UN begins large-scale relief operation for flood victims in Pakistan

The UN's World Health Organization has so far delivered $1.5 million in medicines and emergency stockpiles and is appealing for $19 million from donors.

The floods have so far caused more than 1,300 deaths and affected more than 33 million people in the country.
AFP

The floods have so far caused more than 1,300 deaths and affected more than 33 million people in the country.

The United Nations has warned the humanitarian situation in flood-ravaged Pakistan was expected to get worse, a day after establishing an air bridge to deliver aid to victims.

The UN's warning on Tuesday comes as more than 33 million people in Pakistan have been affected by the flooding, which has been brought on by record monsoon rains amplified by climate crisis.

The floods have caused more than 1,300 deaths and washed away homes, businesses, roads and bridges.

The UN's World Health Organization said more than 1,460 health centres had been damaged, of which 432 were fully wrecked, the majority of them in the southeastern province of Sindh.

More than 4,500 medical camps have been set up by the WHO and its partners, while more than 230,000 rapid tests for acute watery diarrhoea, malaria, dengue, hepatitis and chikungunya have been distributed.

Such diseases are already circulating in Pakistan, alongside Covid-19, HIV and polio, and "now all these are at risk of getting worse", WHO spokesman Tarik Jasarevic told reporters in Geneva.

"We have already received reports of increased number of cases of acute watery diarrhoea, typhoid, measles and malaria, especially in the worst-affected areas."

Jasarevic said it was still difficult to get to areas hit hard by the floods, which have submerged a third of the country — an area the size of the United Kingdom

READ MORE: Blaming melting glaciers for Pakistan floods is far-fetched: experts

Appealing for additional aid

Mortality among newborn babies and severe acute malnutrition are at risk of increasing due to disruption of services.

"The situation is expected to worsen," Jasarevic warned.

The WHO has delivered $1.5 million in medicines and emergency stockpiles, including tents, water purification kits and oral rehydration sachets.

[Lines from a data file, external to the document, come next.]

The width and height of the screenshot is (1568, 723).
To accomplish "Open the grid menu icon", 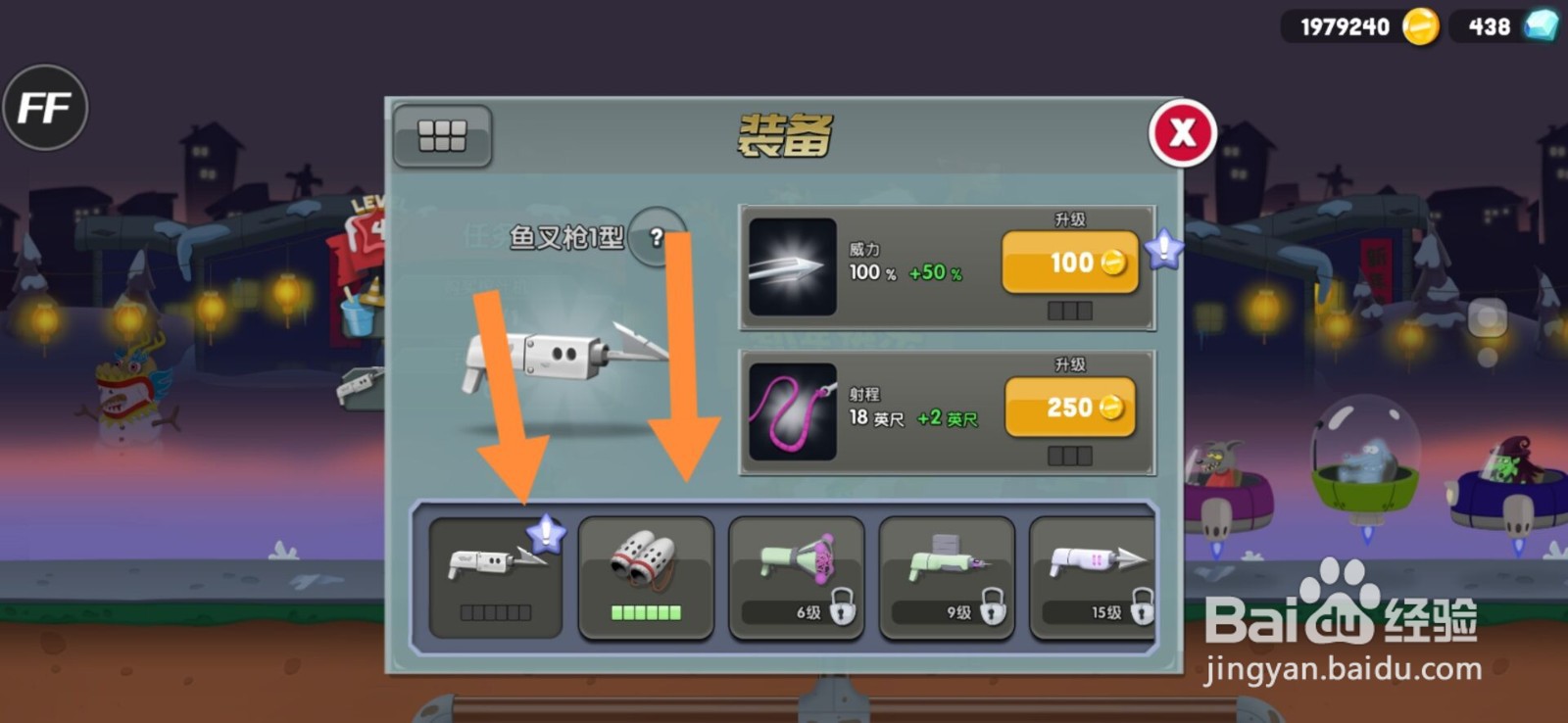I will click(x=442, y=135).
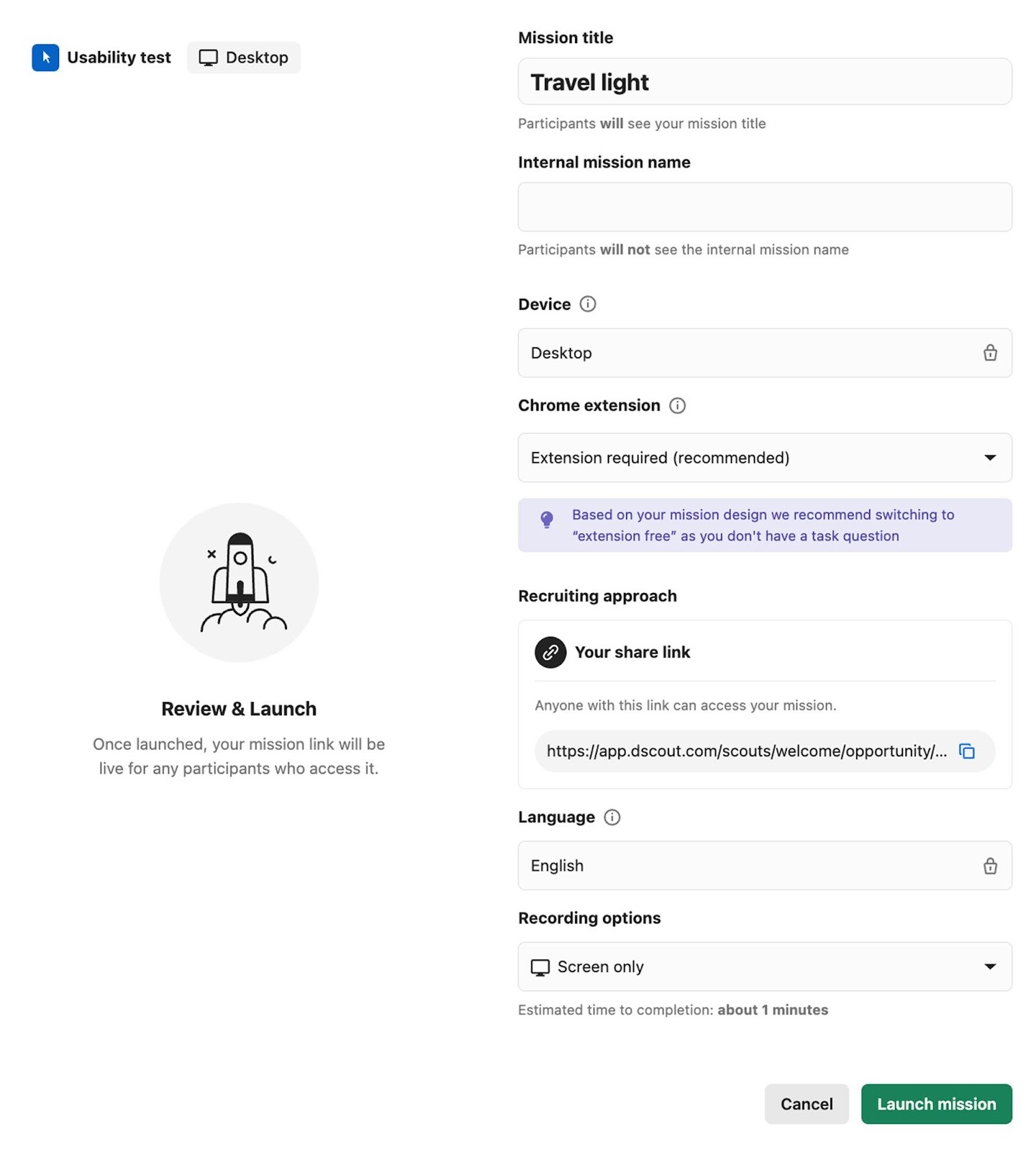Click the Language field lock icon
Image resolution: width=1036 pixels, height=1150 pixels.
(x=990, y=866)
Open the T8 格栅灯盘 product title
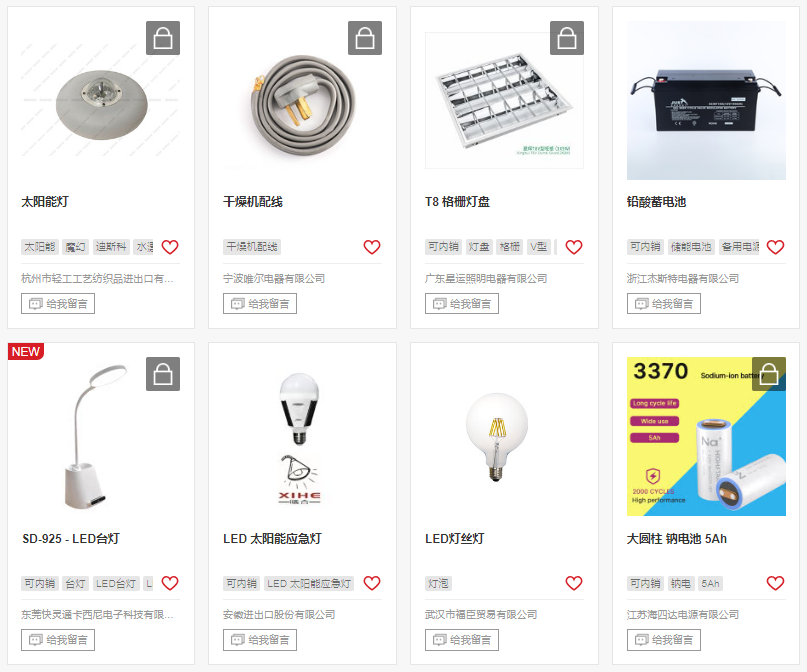The height and width of the screenshot is (672, 807). tap(457, 202)
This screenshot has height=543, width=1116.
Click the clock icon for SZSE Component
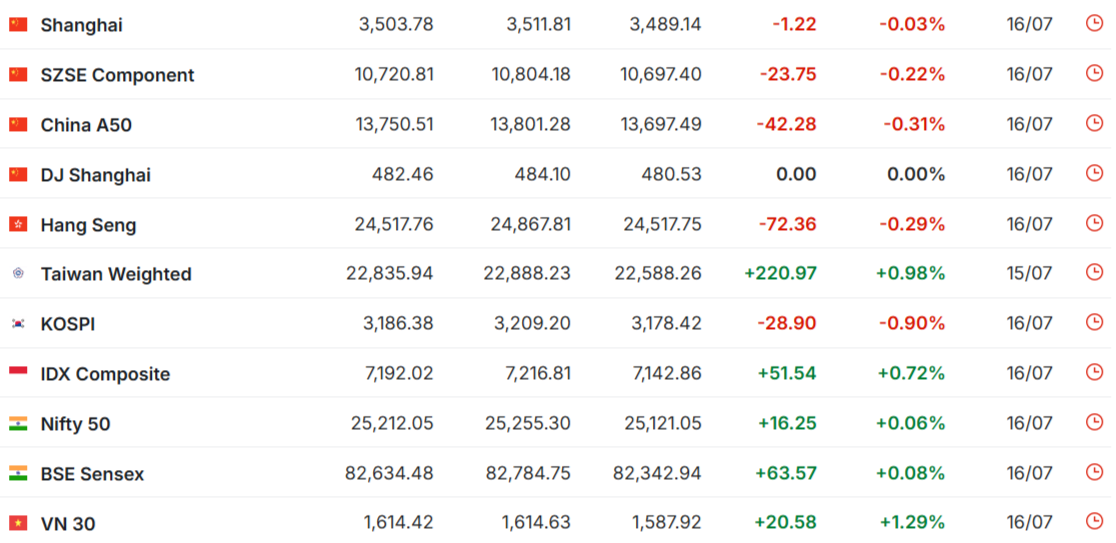[1094, 73]
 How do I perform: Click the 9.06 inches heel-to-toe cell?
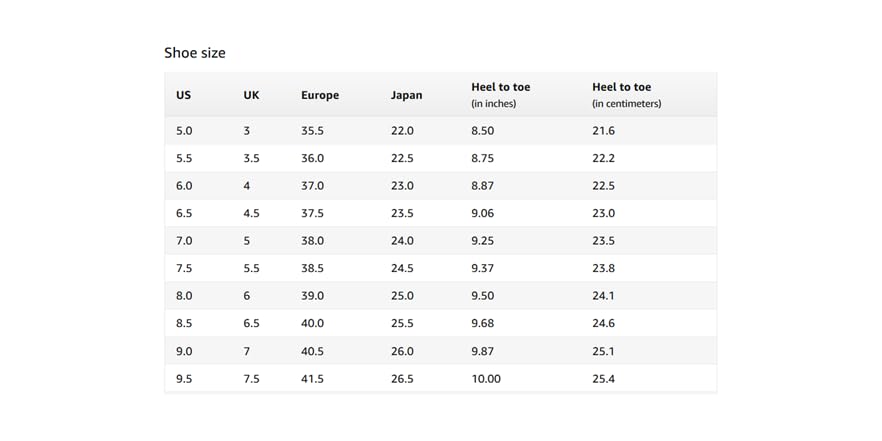point(483,213)
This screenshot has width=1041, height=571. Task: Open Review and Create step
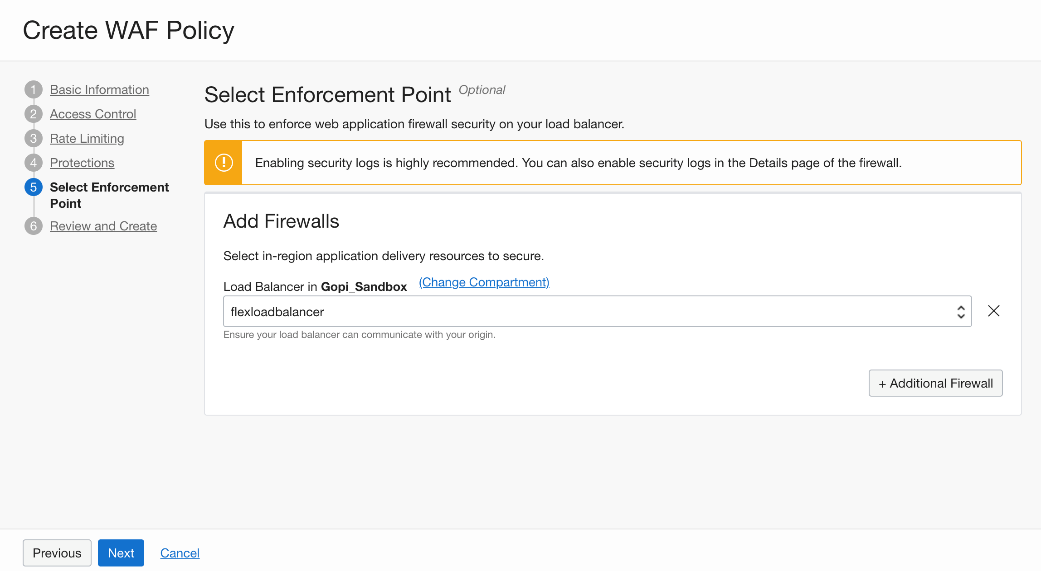tap(103, 226)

It is appealing for $19 million from donors.

UNHCR, the UN refugee agency, has launched an air bridge to deliver aid from Dubai.

The first four flights took off on Monday, said Indrika Ratwatte, UNHCR's regional director for Asia and the Pacific.

Six other flights are planned, with mattresses, tarpaulins and cooking utensils on board.

"The food insecurity is going to be huge because the crops are devastated, obviously, and the little they had in terms of livestock is also destroyed," he said.